Misanthrope Trio
Gut Liver
Luis Lopes (g), Gonçalo Almeida (b), Philipp Ernsting (dm).
Label / Distribution : Cylinder Recordings
Misanthrope réunit le Portugais Luis Lopes à la guitare électrique et la rythmique du trio jazzcore Albatre (le Hollandais Philippe Ernsting à la batterie et le Portugais Gonçalo Almeida à la basse) pour deux longues plages improvisées de 37 et 21 minutes chacune, dont la longueur permet d’entrer en profondeur dans les couleurs sombres de cette formation d’occasion.
À partir d’une musique effectivement noire, dark pour tout dire, la capacité du trio à relancer constamment avec beaucoup de volontarisme pour monter dans les excès ne peut que laisser l’auditeur pantois. La guitare de Lopes développe un discours mâché et s’installe dans les aigus avec obstination. Il en tire des sonorités déchirées flirtant à certains moments avec l’électronique, déjouant l’ennui par une saturation du discours qui évite les temps creux. Il s’appuie en cela sur le tapis rythmique parfaitement cabossé d’une batterie omniprésente, aussi puissante que formant un bloc solide avec une basse au son sale. Les deux partenaires pourraient presque se satisfaire d’eux-mêmes, d’ailleurs, tant l’énergie qu’ils génèrent emporte tout sur leur passage.
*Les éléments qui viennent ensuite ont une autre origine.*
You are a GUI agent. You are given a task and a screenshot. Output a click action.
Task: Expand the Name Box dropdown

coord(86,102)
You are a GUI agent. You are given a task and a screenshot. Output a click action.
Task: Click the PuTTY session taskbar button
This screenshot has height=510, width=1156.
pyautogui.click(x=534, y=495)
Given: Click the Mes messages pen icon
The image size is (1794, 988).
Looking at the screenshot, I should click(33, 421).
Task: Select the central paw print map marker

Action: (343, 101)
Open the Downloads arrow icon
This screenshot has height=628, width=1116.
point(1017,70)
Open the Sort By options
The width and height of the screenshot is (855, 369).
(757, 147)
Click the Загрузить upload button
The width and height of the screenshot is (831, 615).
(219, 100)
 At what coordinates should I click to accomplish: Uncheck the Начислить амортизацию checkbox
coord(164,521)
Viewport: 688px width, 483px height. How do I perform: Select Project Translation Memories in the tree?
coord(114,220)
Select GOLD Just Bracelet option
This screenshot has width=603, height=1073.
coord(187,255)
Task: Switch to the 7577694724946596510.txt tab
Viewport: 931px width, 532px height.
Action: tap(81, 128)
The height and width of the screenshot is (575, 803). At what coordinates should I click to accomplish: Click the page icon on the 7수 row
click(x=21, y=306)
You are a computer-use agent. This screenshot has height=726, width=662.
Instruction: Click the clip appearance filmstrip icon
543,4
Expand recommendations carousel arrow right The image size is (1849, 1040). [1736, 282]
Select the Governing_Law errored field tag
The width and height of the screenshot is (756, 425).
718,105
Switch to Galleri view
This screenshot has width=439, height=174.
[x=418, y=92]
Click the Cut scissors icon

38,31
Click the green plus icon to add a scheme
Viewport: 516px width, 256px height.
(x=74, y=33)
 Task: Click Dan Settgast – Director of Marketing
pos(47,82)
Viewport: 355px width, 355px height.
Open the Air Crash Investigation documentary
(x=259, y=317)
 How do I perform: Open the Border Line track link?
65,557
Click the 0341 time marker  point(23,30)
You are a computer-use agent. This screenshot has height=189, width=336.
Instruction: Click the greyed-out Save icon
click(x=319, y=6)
Rejoignant sur la seconde partie des climats moins chaotiques, le trio reste toutefois dans les couleurs propices à des ambiances sombres qu’il prend le temps de malaxer longuement. En déroulant les contours d’un monde épais et sans joliesse, Misanthrope participe à ces musiques des marges dont la frontalité n’emportera pas l’adhésion de la majorité, mais fera le suc d’une minorité avide de sensations fortes.